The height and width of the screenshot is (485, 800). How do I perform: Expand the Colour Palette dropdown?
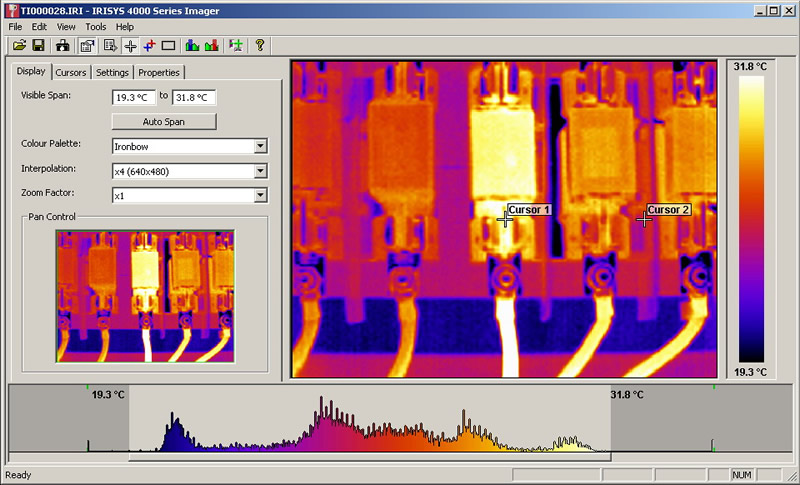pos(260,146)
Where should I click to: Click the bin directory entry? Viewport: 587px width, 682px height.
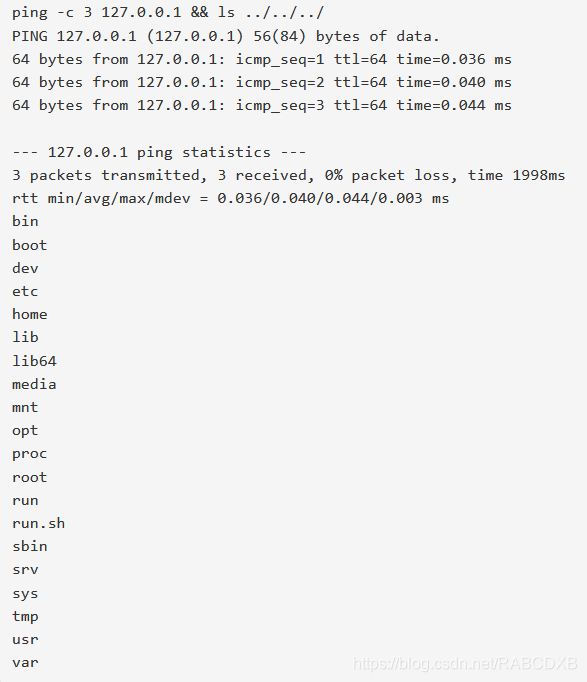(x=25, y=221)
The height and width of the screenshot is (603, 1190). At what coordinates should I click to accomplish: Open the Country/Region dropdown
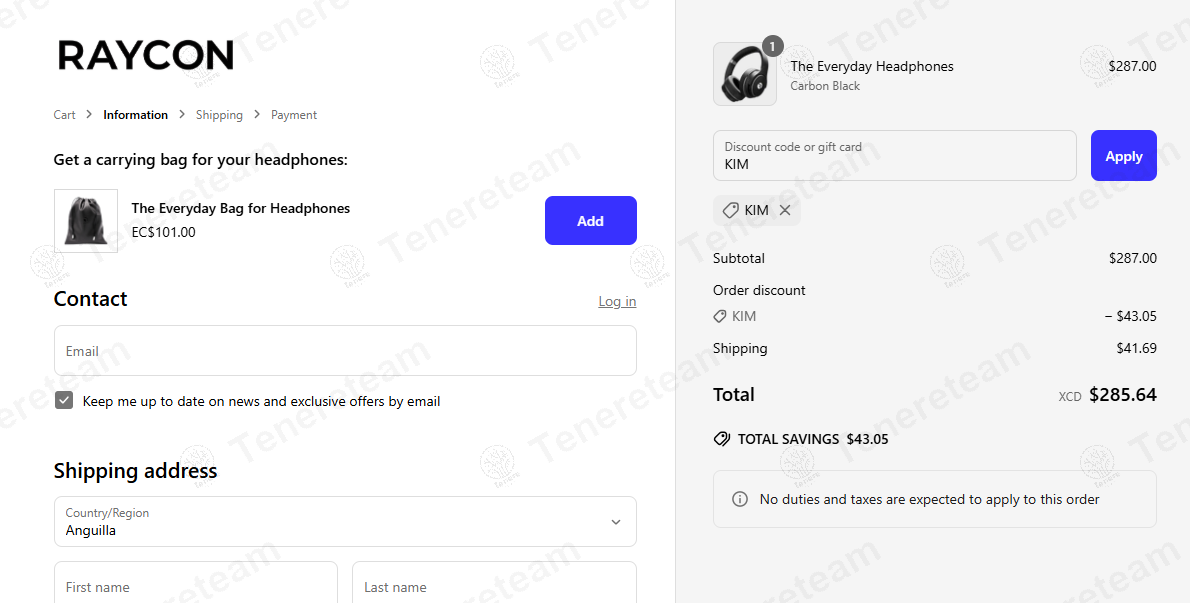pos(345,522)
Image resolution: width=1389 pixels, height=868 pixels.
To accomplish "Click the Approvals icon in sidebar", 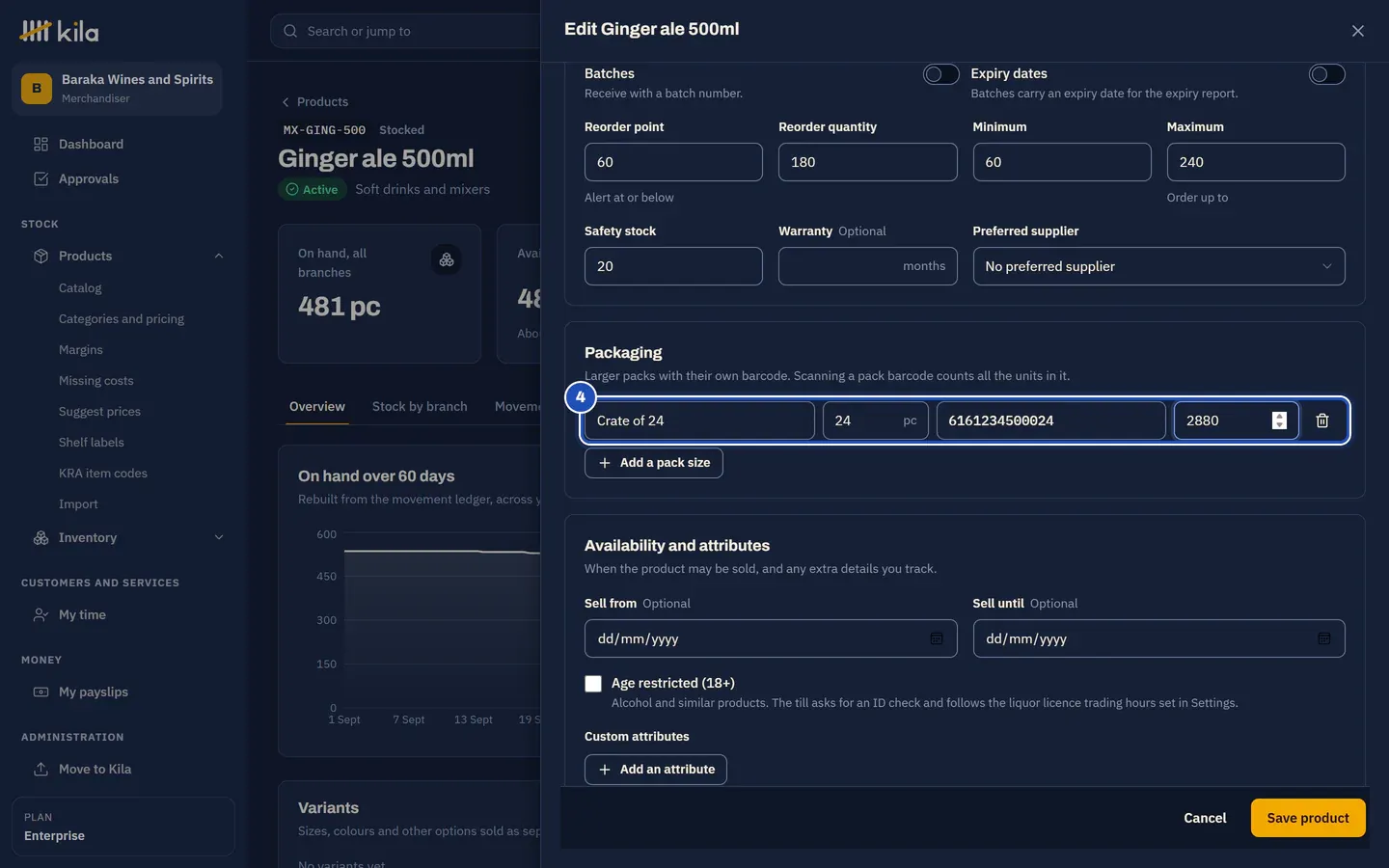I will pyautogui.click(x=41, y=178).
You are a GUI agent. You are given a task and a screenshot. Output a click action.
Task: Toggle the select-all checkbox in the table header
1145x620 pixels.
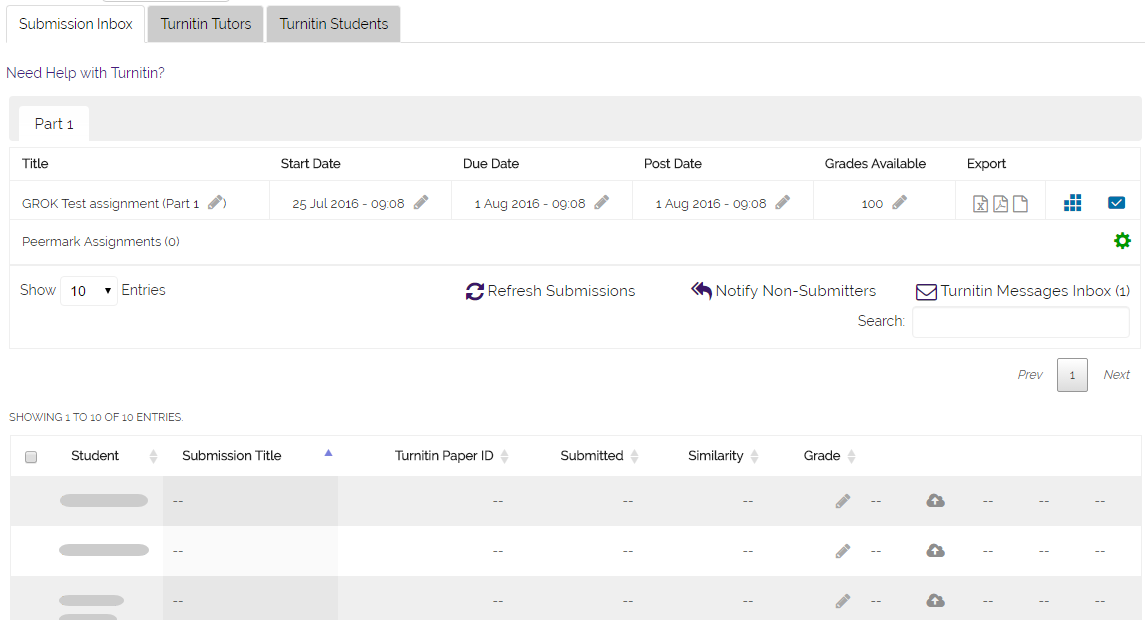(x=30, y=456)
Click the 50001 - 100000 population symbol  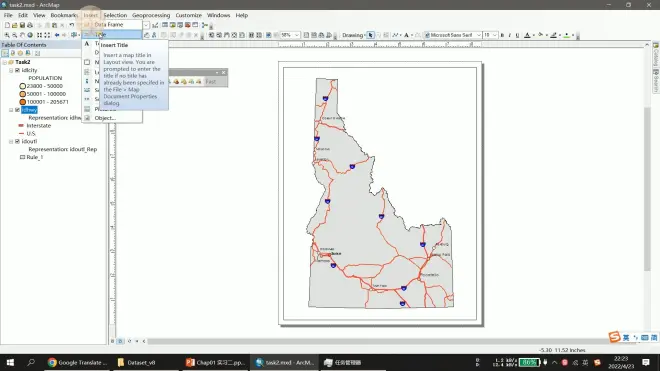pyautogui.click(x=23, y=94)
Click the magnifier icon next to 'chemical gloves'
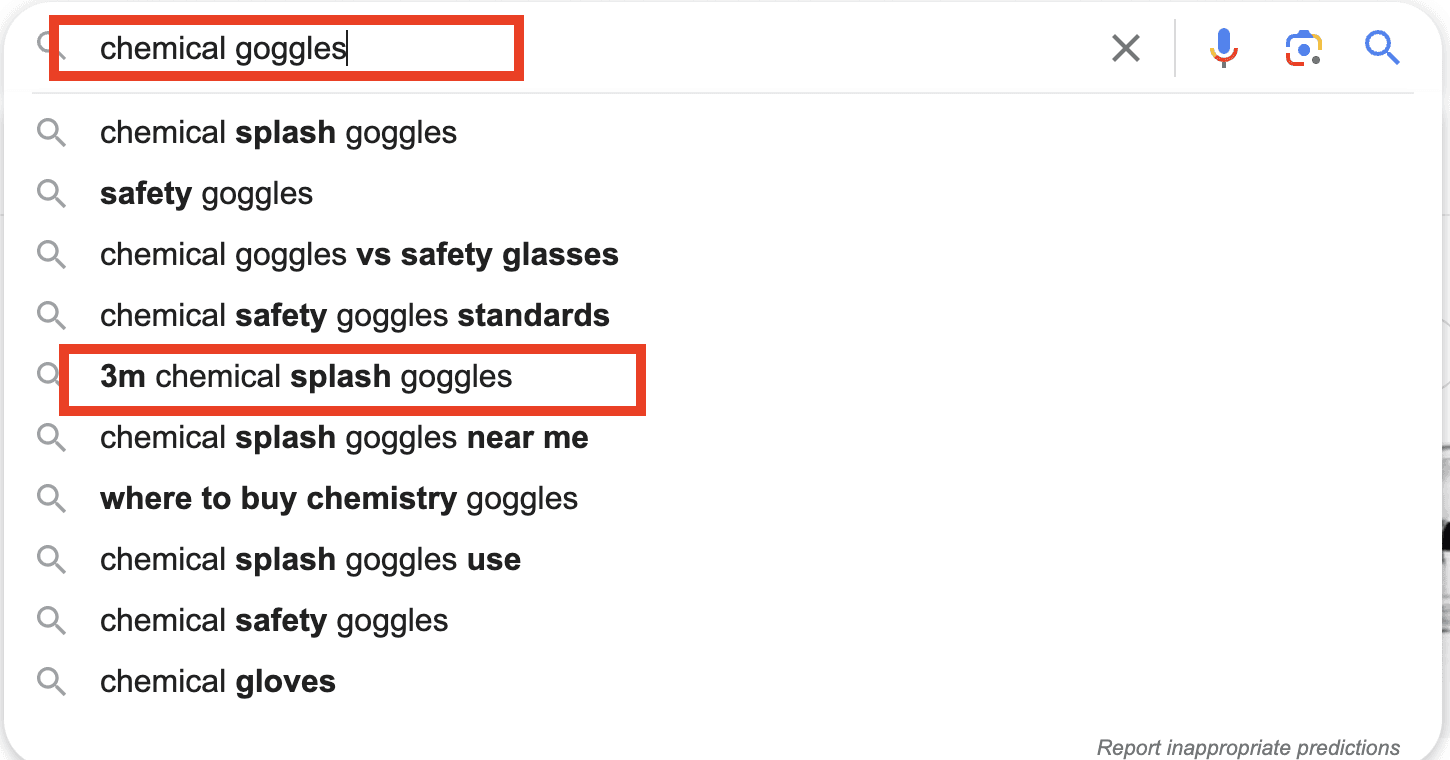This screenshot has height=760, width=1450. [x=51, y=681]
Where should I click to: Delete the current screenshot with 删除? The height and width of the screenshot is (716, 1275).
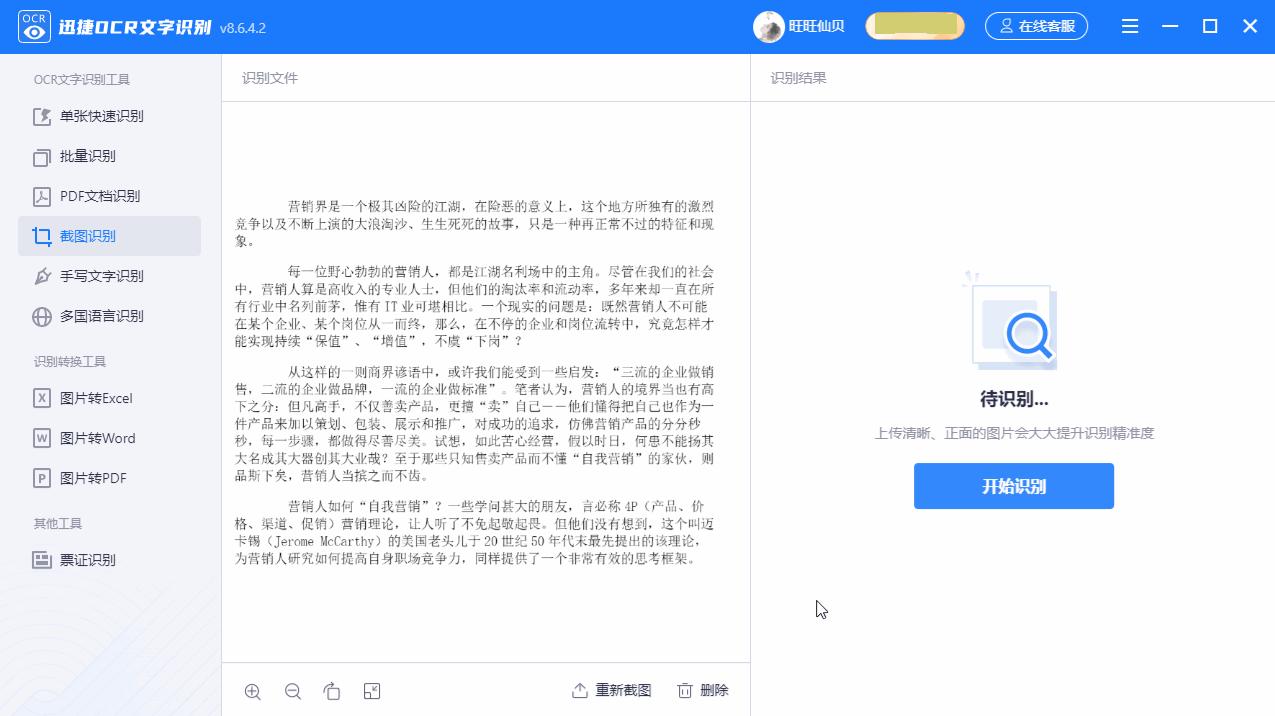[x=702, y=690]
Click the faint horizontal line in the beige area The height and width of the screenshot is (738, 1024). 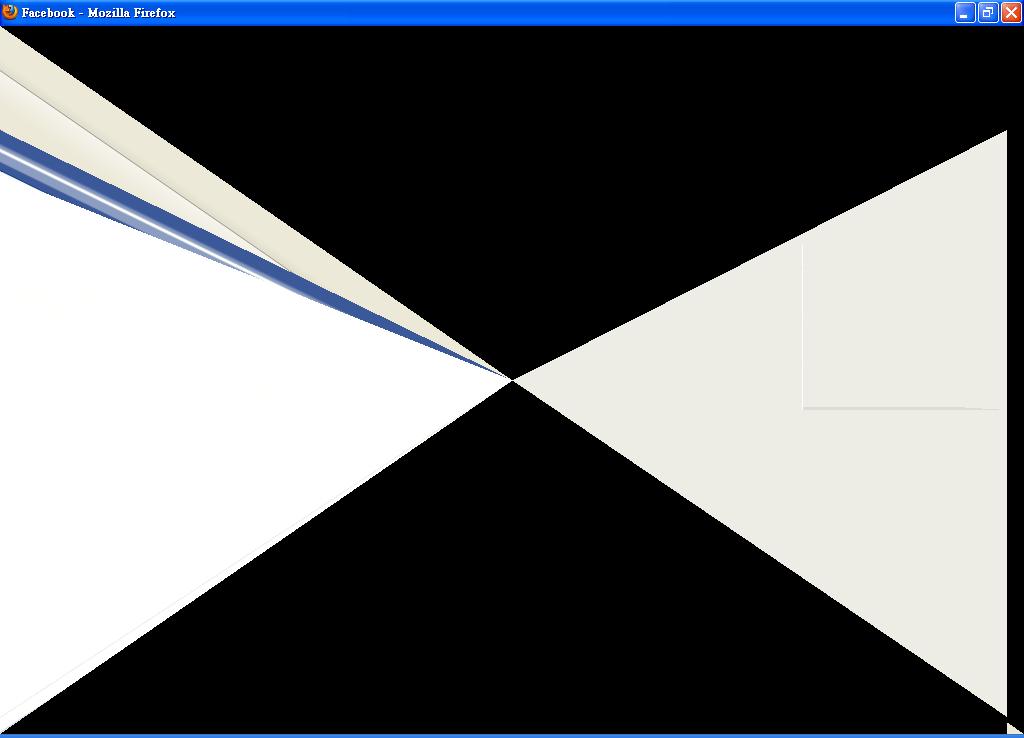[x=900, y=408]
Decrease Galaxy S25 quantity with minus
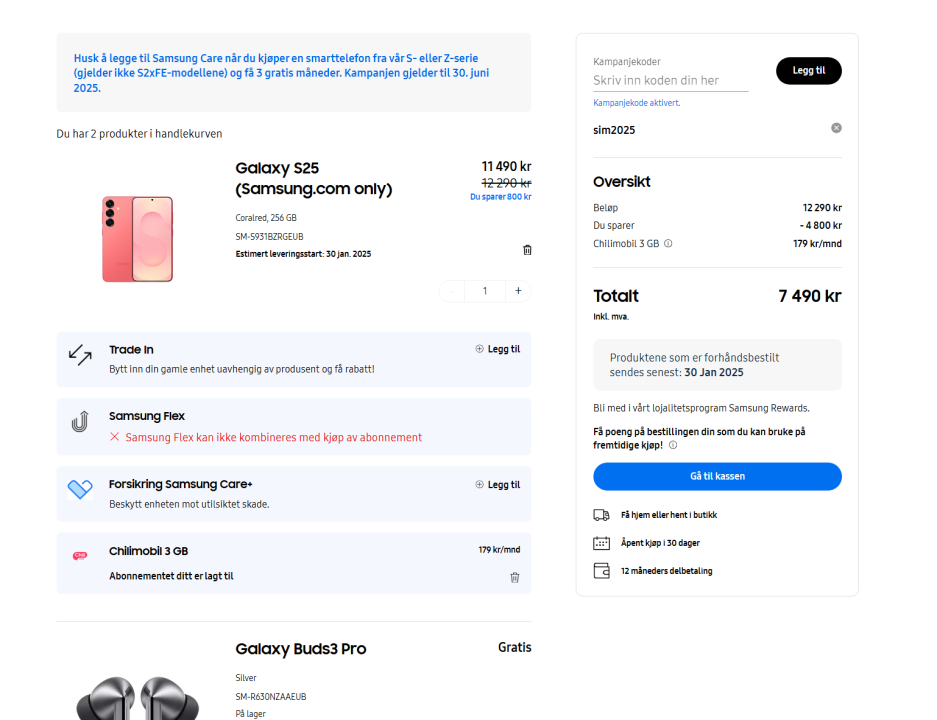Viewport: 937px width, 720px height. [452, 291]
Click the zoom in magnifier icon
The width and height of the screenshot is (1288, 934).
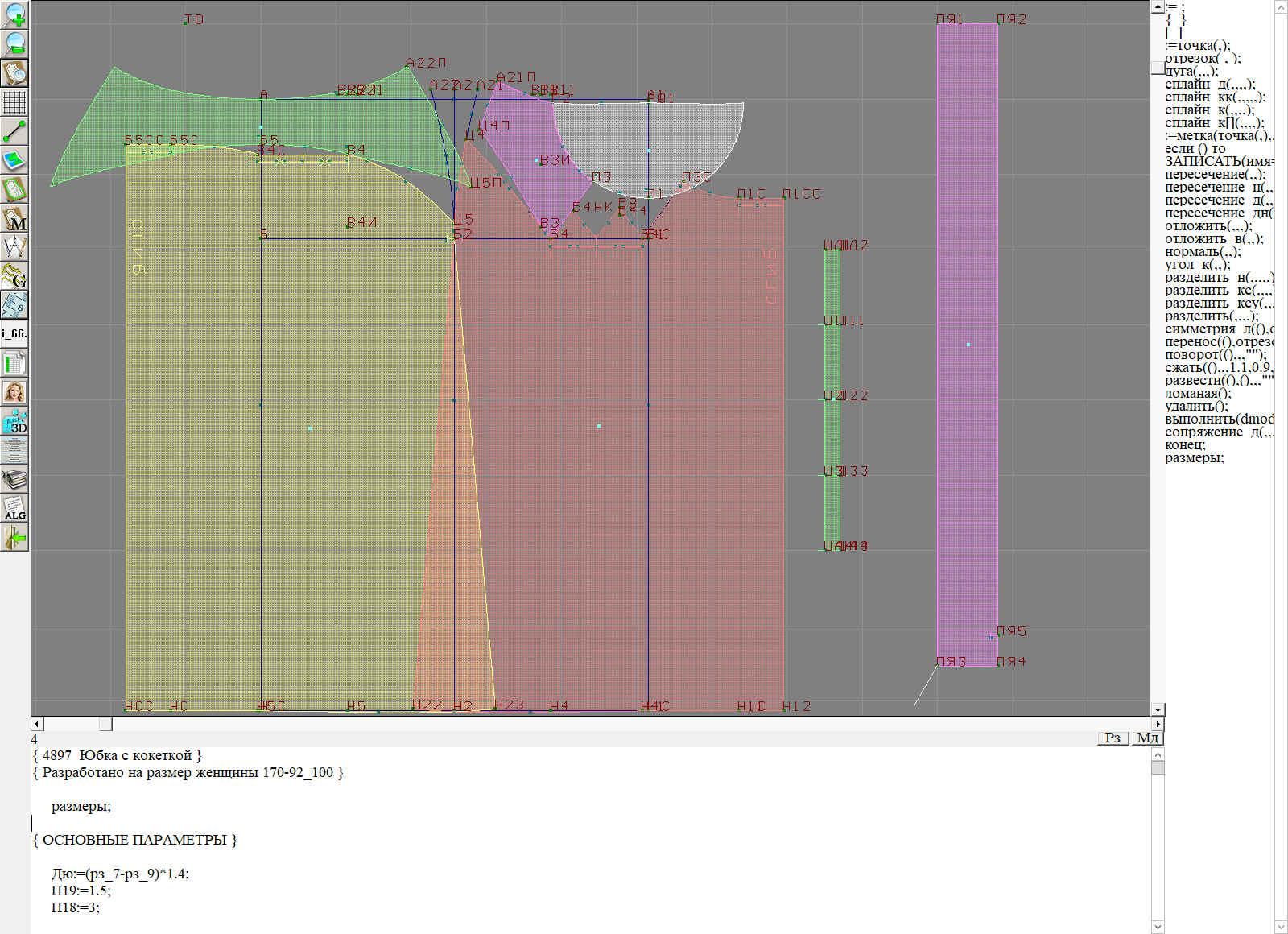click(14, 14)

:: What the exercise asks ::
Please copy the data above word for word, but only from the line that contains "The width and" through the final line, both included, and without the pictures.

:: Written solution ::
The width and height of the screenshot is (1288, 934).
click(14, 14)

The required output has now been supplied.